Ladies Pie Society cooks up sweets for free in Portland


Wednesday, October 10, 2007 | No comments posted.

Font Size: Shrink Font Enlarge Font | Submit your news
PORTLAND (AP) — Bakers navigate an obstacle course of 50-pound flour and sugar bags, industrial-sized tubs of Crisco and half-empty beer bottles. Six pumpkin pies waft autumn into this Southeast Portland home; seven peach-apricots wait their turn. A couple of dozen young adults chat about summer internships and reminisce about holiday cooking adventures, over the thump of hip-hop from the stereo.

This evening seems to be another success for the Ladies Pie Society, a wacky philanthropy of twentysomethings who give away pie — just because. The group started as a Reed College club and grew into an unorthodox catering company, serving cost-free dessert everywhere from festivals to fundraisers.

But, at quarter of 10, disaster strikes. The pies are so runny, you could slurp them with a straw.

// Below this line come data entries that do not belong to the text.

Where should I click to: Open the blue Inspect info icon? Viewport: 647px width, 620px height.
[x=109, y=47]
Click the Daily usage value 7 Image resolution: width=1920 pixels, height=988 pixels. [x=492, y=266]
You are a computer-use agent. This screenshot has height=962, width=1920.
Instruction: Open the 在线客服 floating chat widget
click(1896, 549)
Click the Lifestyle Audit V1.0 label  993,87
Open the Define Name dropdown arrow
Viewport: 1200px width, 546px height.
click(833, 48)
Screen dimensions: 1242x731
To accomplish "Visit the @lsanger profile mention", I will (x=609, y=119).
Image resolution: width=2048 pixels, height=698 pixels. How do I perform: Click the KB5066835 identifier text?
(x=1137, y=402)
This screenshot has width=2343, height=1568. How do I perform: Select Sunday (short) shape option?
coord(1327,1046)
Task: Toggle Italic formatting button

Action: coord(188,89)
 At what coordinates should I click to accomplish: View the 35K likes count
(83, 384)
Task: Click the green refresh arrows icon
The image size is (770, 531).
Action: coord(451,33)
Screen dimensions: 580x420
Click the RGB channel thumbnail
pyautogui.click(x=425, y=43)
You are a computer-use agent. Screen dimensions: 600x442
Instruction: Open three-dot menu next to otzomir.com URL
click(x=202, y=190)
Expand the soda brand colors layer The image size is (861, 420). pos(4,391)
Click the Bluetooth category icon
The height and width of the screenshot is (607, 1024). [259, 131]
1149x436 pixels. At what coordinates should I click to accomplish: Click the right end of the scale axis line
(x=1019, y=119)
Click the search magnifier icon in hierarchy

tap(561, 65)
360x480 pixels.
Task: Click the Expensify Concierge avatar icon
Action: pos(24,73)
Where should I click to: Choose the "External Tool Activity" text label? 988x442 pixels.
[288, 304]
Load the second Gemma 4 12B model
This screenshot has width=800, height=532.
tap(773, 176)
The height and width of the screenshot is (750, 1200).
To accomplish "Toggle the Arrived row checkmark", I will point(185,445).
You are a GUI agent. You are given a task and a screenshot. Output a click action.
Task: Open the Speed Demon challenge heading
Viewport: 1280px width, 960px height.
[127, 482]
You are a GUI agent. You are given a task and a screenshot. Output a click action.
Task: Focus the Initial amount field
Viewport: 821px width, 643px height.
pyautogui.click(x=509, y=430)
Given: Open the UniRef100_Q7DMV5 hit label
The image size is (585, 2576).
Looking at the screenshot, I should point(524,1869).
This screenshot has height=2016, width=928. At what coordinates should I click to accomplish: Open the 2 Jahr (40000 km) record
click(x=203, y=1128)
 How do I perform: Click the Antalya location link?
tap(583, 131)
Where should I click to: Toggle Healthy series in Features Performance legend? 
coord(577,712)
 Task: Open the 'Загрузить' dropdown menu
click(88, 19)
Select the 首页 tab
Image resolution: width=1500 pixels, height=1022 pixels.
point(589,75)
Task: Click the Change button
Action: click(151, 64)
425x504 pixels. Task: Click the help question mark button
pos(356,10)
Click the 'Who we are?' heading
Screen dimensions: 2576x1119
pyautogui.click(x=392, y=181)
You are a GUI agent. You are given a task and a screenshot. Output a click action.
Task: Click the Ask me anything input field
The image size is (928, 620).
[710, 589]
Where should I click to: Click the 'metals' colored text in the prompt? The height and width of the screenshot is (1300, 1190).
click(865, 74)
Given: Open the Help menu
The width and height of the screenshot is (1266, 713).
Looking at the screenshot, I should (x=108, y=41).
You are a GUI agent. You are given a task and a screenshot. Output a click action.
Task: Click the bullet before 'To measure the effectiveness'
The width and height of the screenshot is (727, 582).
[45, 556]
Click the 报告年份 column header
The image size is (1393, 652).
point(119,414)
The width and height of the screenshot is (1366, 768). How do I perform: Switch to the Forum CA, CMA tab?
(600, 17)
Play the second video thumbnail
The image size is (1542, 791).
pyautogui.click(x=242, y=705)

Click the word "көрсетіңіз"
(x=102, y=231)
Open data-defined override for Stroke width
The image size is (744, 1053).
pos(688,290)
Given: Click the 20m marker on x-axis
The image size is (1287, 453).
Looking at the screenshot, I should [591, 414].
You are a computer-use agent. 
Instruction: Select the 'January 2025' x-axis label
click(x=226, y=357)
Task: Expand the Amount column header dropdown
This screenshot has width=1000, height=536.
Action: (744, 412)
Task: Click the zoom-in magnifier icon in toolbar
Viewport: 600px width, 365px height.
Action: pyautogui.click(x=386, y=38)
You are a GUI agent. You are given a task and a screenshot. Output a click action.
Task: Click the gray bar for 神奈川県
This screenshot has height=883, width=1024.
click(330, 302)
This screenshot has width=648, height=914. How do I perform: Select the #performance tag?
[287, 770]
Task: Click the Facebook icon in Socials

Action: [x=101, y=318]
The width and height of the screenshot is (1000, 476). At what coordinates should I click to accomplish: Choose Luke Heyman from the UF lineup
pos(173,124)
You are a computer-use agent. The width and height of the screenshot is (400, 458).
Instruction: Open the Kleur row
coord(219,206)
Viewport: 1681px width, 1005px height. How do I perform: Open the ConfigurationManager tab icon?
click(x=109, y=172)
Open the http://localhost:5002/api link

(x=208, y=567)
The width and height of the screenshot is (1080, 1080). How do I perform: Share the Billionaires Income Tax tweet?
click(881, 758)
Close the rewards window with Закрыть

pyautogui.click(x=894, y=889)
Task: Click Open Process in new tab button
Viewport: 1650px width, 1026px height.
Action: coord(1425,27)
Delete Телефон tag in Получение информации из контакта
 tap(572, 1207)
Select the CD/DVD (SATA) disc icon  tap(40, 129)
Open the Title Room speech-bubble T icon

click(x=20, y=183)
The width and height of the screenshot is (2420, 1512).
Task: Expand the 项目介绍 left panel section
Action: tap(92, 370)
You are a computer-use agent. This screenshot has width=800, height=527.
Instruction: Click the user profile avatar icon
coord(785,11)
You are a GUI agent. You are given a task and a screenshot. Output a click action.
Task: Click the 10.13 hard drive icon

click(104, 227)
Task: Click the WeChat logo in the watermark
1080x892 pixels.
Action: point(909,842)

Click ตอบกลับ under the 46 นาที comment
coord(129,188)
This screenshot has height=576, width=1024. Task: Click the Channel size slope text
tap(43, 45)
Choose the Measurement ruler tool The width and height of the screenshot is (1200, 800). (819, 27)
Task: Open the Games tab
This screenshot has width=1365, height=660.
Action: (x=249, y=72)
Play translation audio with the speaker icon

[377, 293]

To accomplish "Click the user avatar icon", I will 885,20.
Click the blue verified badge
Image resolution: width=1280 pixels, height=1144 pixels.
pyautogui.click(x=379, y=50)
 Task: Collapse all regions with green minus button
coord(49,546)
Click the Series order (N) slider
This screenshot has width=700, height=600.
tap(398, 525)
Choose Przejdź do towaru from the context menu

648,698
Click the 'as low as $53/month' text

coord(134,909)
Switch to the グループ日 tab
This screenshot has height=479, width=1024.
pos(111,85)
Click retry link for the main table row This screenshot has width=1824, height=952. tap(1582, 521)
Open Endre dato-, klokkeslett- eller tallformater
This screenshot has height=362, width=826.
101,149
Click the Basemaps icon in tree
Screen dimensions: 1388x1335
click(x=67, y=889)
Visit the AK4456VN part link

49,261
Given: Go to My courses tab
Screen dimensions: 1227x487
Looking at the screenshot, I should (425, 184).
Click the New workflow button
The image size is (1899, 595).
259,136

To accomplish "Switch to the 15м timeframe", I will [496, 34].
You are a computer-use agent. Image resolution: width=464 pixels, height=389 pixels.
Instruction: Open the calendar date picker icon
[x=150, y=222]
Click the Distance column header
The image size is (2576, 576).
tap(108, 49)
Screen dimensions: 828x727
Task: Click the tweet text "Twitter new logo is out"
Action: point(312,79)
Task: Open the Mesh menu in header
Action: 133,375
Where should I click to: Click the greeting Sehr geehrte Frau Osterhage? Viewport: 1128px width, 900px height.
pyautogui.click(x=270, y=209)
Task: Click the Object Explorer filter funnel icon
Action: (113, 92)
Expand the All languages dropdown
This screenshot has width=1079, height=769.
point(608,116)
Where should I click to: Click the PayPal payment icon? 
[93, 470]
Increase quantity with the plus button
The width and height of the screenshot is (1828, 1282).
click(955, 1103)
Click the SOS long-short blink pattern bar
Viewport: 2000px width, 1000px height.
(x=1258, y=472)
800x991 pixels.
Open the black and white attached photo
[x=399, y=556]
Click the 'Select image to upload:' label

Tessa Hulls, the 22-year-old leader, paces in paint-splattered jeans and an apron that says “Jesus Loves You.” She wants answers: Did anybody read the recipe? Maybe they used too much evaporated milk? People are counting on these pies.

“We’ve surpassed every obstacle!” cries Matt Koren, a veteran baker wearing rumpled dress clothes and a red apron. “Now we’ll surpass this one!”

In 2005, some women’s rugby players at Reed liked drinking and making pie. So they did, and the Ladies Pie Society was born.

When Hulls took over last year, she applied her life philosophy: “If something is worth doing, it’s worth overdoing.”

The bakers became an official student group, vowing to serve free pie on campus. They wooed the finance committee with — what else? — pie. The college paid a few hundred dollars a semester for ingredients, aprons, even a celebrity gossip magazine to amuse bakers.

Every Wednesday, the Pie Society took over Hulls’ life. She shopped at Cash & Carry, bicycling home with saddlebags full of apples, clutching a canister of Crisco. Then she cooked an elaborate pre-pie supper for dozens of friends, a tradition inspired by her godmother.

“She taught me that food can be this amazing way to bring people together,” Hulls says.

Ladies Pie Society gatherings attracted an eclectic crowd, including men willing to overlook the name. Koren, for example, was a natural fit. He grew up in an Italian-Slovenian family that loved to cook, and he sold homemade cinnamon rolls and Russian teacakes at Reed’s cafe. But most members ate, drank whiskey and danced while the real bakers squeezed into Hulls’ tiny kitchen. When asked, they followed instructions:

“Peel this apple.”

“Add a tablespoon of that.”

Things got so goofy, shortening wound up in bookshelves.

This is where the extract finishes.